→ **Task prompt**: Starting at the first line of the listing below, repeat each line up to and including the one containing "Apple Airpods 2nd Generation For". Leave out pictures.
= Beginning of Section =
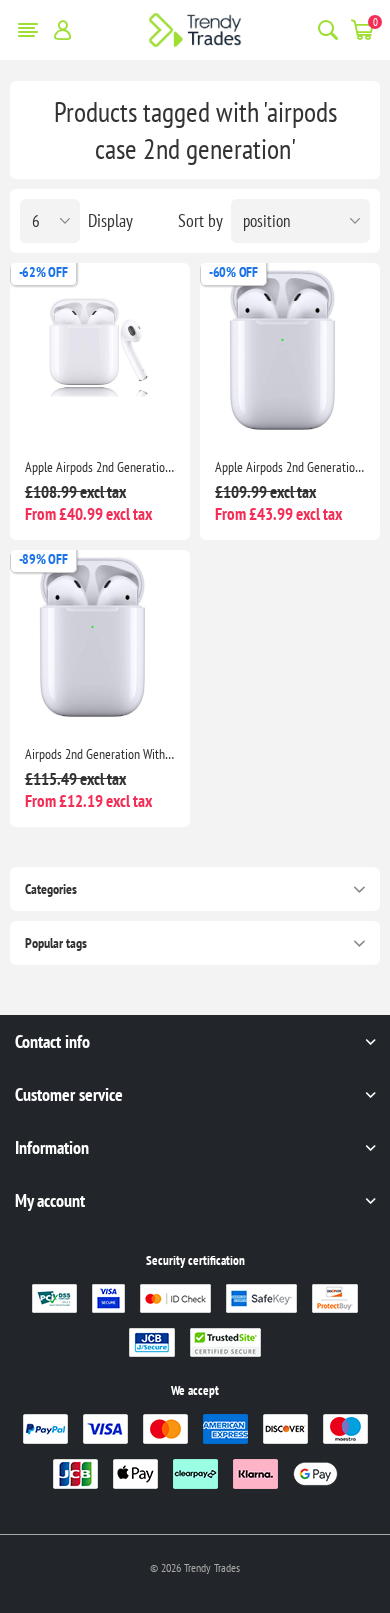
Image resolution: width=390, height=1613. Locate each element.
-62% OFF (43, 272)
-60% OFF (233, 272)
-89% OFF (43, 559)
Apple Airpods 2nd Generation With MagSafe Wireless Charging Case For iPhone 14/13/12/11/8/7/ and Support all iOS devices (290, 467)
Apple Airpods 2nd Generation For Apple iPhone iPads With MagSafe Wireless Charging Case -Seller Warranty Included (100, 467)
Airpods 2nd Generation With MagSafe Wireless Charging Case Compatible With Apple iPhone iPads (100, 754)
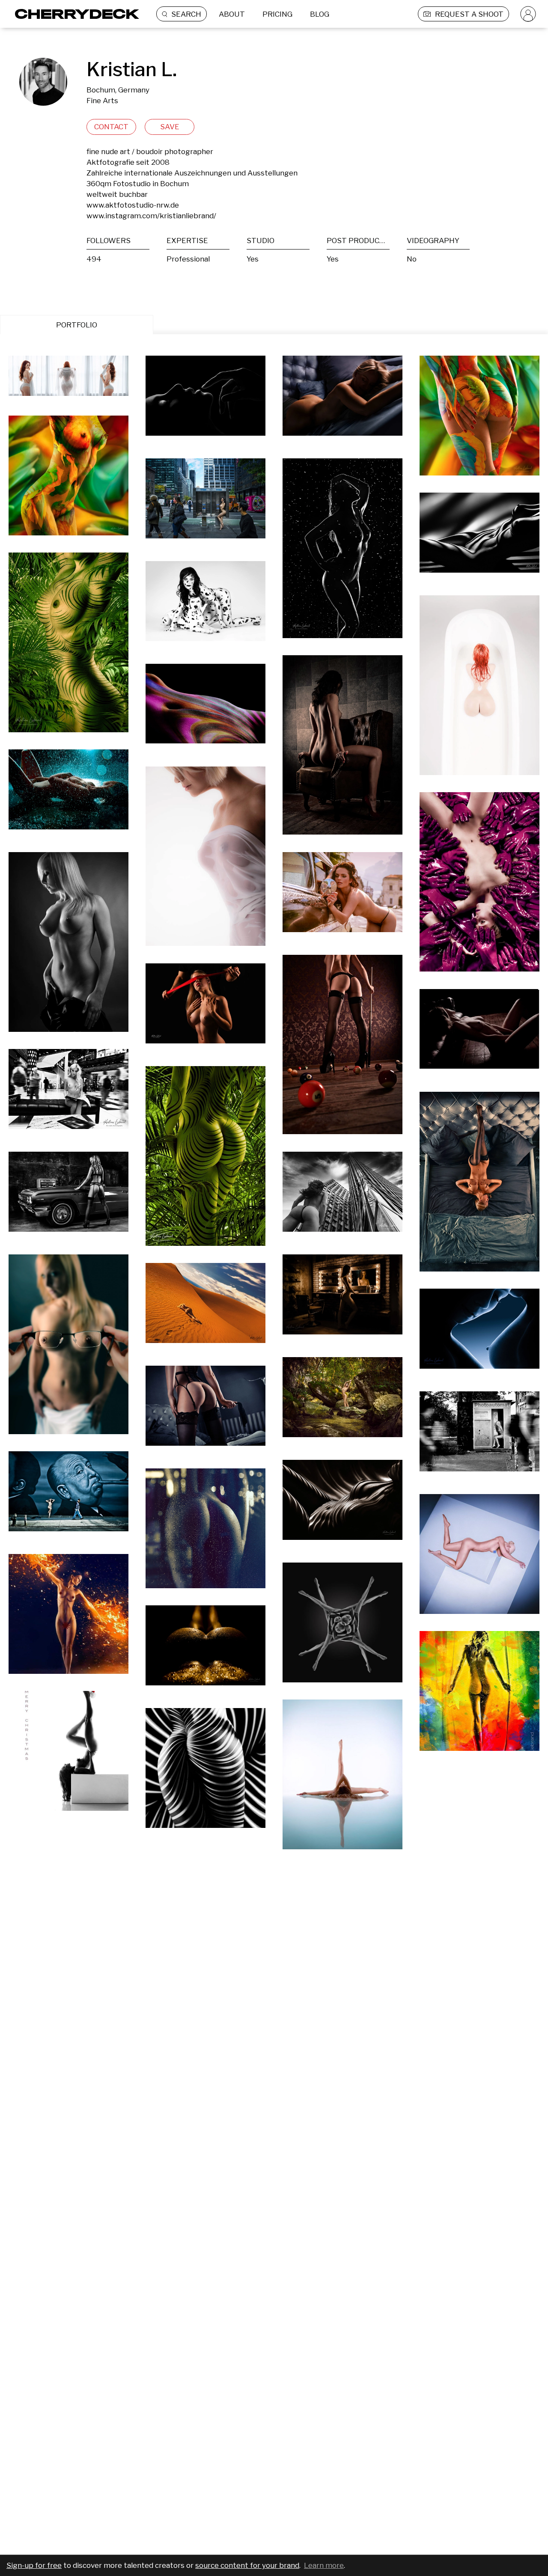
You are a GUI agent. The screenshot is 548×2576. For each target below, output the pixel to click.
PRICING (277, 14)
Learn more (324, 2565)
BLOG (319, 14)
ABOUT (232, 14)
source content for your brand (247, 2565)
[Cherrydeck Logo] (74, 14)
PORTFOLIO (76, 325)
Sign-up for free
= End of Section =
→ **Written solution**:
Image resolution: width=390, height=1613. Locate each element.
-62% OFF (43, 272)
-60% OFF (233, 272)
-89% OFF (43, 559)
Apple Airpods 2nd Generation With MagSafe Wireless Charging Case For iPhone 14/13/12/11/8/7/ and Support all iOS devices (290, 467)
Apple Airpods 2nd Generation For Apple iPhone iPads With MagSafe Wireless Charging Case -Seller Warranty Included (100, 467)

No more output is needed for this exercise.